There are three ways to set white balance on a camera: a preset (Tungsten, Daylight, etc.), a custom Kelvin value, or a custom WB from a grey card. For anything that matters - video, paid stills, anything you’ll grade later - use one of the last two. Presets are guesses.
The fastest workflow: meter, then dial Kelvin
- Open KEV - White Balance Meter AI on your iPhone.
- Point at the dominant light or subject.
- Read the Kelvin value.
- On the camera, switch WB to K / Custom Kelvin and enter the number.
Done. That works on every modern stills, mirrorless and cinema camera.
By camera brand
Canon (R5, R6, R3, 1DX, C70, C300)
- Press WB button → scroll to the K icon → turn the main dial to set Kelvin.
- For cinema bodies: Menu → WB Settings → Color Temperature. Enter Kelvin and CC (color compensation / tint).
Sony (A7, A7S, FX3, FX6, FX9, Venice)
- Press WB / Fn → Color Temp/Filter → set Kelvin with the rear dial.
- FX cinema bodies have presets A / B / C - store metered values for fast recall during a multi-cam shoot.
Nikon (Z8, Z9, D850, D780)
- Press WB → rotate the rear dial until K appears → set Kelvin with the front dial.
BlackMagic (Pocket 6K, URSA, etc.)
- Tap the WB value on the touchscreen → swipe to your Kelvin → set tint separately.

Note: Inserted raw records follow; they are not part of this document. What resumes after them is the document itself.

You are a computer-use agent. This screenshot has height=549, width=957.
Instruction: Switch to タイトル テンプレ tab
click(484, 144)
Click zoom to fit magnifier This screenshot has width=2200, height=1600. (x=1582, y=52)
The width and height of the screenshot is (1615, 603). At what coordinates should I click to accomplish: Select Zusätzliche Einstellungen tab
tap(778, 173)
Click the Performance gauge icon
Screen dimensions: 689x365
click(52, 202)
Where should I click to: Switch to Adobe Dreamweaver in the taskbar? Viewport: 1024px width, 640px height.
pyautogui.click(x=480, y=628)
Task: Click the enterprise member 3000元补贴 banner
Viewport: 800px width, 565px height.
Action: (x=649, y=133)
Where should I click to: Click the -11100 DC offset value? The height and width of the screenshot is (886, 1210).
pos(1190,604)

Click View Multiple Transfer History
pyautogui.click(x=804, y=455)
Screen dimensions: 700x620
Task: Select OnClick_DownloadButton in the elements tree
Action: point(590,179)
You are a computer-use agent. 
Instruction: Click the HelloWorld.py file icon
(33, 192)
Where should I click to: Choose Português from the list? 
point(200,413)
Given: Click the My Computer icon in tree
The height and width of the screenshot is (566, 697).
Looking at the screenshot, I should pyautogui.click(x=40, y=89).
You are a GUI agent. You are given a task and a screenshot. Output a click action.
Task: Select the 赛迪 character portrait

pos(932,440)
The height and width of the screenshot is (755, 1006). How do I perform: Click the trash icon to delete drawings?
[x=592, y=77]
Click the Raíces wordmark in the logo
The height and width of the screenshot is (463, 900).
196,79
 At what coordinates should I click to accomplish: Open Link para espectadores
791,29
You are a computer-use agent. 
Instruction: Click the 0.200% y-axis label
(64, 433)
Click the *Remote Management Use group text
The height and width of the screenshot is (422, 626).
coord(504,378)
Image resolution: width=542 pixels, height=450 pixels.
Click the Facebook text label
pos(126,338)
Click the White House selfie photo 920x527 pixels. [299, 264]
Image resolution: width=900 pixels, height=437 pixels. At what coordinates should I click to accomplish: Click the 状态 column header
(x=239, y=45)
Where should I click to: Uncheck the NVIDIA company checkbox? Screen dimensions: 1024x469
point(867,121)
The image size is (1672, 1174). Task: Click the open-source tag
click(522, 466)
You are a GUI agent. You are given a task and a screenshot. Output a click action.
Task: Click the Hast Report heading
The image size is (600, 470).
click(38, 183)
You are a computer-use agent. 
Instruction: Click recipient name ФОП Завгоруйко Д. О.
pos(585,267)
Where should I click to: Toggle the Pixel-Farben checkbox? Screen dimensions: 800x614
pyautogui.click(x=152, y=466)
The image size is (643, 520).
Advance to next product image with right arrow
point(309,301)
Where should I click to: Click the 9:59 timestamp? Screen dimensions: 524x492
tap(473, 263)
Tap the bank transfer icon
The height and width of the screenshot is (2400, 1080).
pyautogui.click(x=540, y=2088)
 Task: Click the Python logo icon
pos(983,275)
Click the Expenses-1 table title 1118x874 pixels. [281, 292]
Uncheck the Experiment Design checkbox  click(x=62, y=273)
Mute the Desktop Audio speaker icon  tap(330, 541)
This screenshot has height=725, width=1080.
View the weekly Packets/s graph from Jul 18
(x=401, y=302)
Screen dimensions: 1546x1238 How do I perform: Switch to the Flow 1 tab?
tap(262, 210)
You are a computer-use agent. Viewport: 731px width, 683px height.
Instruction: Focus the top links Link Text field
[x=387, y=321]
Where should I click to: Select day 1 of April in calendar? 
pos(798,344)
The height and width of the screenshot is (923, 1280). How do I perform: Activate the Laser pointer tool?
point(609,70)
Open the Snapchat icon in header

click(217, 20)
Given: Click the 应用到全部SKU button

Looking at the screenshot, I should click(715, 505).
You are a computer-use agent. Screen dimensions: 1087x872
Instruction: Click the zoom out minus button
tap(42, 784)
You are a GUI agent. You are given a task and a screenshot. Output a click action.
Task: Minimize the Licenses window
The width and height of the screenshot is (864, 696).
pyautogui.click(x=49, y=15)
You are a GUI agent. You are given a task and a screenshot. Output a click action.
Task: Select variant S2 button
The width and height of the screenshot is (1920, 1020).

- BMD bodies expose tint explicitly - very useful when you’re correcting green LED light.
ARRI (Alexa Mini, Alexa 35)
- Menu → Image → White Balance. Enter Kelvin and CC.
- Three slots (CC, MM) for fast preset recall.
When to use a grey card instead
The “custom WB from a card” workflow:
- Place an 18% grey card (or pure-white sheet) in the scene’s actual light.
- Fill the frame with it.
- Trigger your camera’s Set Custom WB function.
- The camera computes its own neutral point.
Use this when:
- You’re shooting product / e-commerce / catalog work and need bulletproof colour accuracy.
- You want a fast WB reset between rooms.
- Your camera doesn’t let you enter tint separately and you need accurate magenta/green compensation.
A meter is faster across multiple shots; a grey card is more accurate when you can drop it into the actual frame.
Tint - don’t forget it
Kelvin is one axis. Tint (magenta/green) is the other.
- Fluorescents and cheap LEDs push green. Camera neutralises with magenta.
- Some daylight and HMIs push magenta. Camera neutralises with green.
Cinema bodies and BlackMagic cameras expose this axis explicitly. Most stills cameras only let you set Kelvin - which is why a meter that reads tint (like KEV) is so useful. Set Kelvin in the camera, then dial the tint in a colour-correction node in post.
Common mistakes
- Leaving Auto WB on for video. It drifts every shot.
- Using “Daylight” preset on a cloudy day. Cloudy is 6500K+, not 5500K.
- Forgetting tint under fluorescents. The Kelvin can be right and skin still looks sickly.
- Setting WB once and never re-metering. Magic hour shifts ~200K every 5 min.
The TL;DR workflow
1. Open KEV → meter dominant light → read Kelvin + tint
2. Camera → WB → K mode → enter Kelvin
3. Camera → WB → tint → enter tint (if supported)
4. Shoot a test of skin or grey card → verify
5. Lock WB for the scene
That’s a deliberate, repeatable white balance. Match it on a second camera and your multi-cam will cut clean.